What the task asks - For each statement, say yes or no to whether the judgment excerpt below supports it, and quote the words from the excerpt that decide it. 1. The Applicant made further oral submissions to support his grounds of appeal. 2. The joint ownership in the timeshare units is to end within 30 days of the order. 3. The Defendant supports the application for leave to appeal.
══ Source
The Applicant contended that this Court
misdirected itself in both facts and law. The Applicant made no
further oral submissions
at these proceedings to substantiate the
grounds of appeal as he exclusively relied on his Heads of Arguments.
The Court gave him
the right to reply but was firm in his position
not to counter-argue the response against the grounds raised by the
Defendant.
[5] The grounds are narrowly
focused on the following orders as they appear in the main judgment
to the exclusion of all others:
[45.1] The Defendant is to make
payment of an amount of
R2 988 639.00 (two
million nine hundred and eighty-eight thousand six hundred and
thirty-nine)
to the Plaintiff
.
[45.2] The
Defendant is to make payment of interest of the amount of R2 988 639.
00 to the Plaintiff at the prescribed rate
from the date of demand to
the date of payment.
[45.3] The
Plaintiff and Defendant's joint ownership in the timeshare units,
namely the Magalies Park Two Shareblock Ltd and
Champagne Valley
Shareblock, is ordered to be terminated within 30 days of this Order.
[45.4] The
Defendant is directed to sign all documentation, inclusive of a Power
of Attorney, required in order that the timeshare
units may be
marketed and sold.
[6] The Applicant is of the view
that this Court did not apply its mind to the facts and law relating
to the valuation of
the assets before the date of divorce: 7 March
2019. According to him, this constituted unfair treatment, mistakes
in law, injustices
and that a different court would come to a
different conclusion. In essence, the Applicant put before this Court
the version of
being a “victim” of unfair treatment which
amounted to an injustice in the application of the law.
[7] On the other hand, the
Defendant opposes the application for leave to appeal. The content of
the opposition was broadly
argued that the application had no
prospect of success within the framework of section 17(1) of the
Superior Act 10 of 2013. The
Defendant, other than the written
submissions in support of the main judgment, elaborated on the
grounds in opposition to the application
of leave to appeal.
[8] It is imperative that I
consider the legal principles that are applicable in this matter.
Legal framework and analysis
[9] This Court is not to
reproduce the legal framework and its substantial analysis regarding
the prospects of success in
an application for leave to appeal.
════
══ Listed entries
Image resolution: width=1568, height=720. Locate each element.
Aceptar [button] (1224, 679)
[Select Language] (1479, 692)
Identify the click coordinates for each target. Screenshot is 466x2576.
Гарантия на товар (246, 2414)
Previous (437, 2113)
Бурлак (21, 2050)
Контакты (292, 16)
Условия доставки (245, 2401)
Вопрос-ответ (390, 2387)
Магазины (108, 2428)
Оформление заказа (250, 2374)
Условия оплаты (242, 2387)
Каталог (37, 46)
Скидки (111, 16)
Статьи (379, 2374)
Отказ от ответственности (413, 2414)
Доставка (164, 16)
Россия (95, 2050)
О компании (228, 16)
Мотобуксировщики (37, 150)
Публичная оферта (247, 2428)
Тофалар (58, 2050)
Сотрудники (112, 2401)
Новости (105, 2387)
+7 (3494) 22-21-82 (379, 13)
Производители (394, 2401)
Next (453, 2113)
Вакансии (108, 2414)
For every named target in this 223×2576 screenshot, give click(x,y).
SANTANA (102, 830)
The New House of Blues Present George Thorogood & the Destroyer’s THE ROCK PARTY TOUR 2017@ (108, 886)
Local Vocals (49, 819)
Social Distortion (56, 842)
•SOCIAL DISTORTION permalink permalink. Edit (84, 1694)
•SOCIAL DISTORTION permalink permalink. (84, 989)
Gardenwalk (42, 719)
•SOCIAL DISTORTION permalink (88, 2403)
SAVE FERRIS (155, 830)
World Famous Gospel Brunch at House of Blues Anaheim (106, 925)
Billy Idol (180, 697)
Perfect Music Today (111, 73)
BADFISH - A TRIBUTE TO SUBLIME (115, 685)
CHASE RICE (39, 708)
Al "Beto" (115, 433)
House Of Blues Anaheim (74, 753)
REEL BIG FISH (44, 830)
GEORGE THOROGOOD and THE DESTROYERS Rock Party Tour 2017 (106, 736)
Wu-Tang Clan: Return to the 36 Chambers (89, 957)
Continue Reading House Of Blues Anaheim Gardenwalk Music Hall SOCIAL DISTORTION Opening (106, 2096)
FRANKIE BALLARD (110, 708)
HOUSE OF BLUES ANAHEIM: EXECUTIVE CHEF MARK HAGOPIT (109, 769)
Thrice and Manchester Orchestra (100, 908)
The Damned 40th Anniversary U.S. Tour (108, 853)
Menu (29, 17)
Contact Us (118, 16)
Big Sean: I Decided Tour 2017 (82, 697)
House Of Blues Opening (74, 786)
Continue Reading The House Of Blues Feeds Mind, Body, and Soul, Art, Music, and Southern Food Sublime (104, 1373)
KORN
════
Written answer -
1. No: "The Applicant made no further oral submissions"
2. Yes: "is ordered to be terminated within 30 days of this Order"
3. No: "Defendant opposes the application for leave to appeal"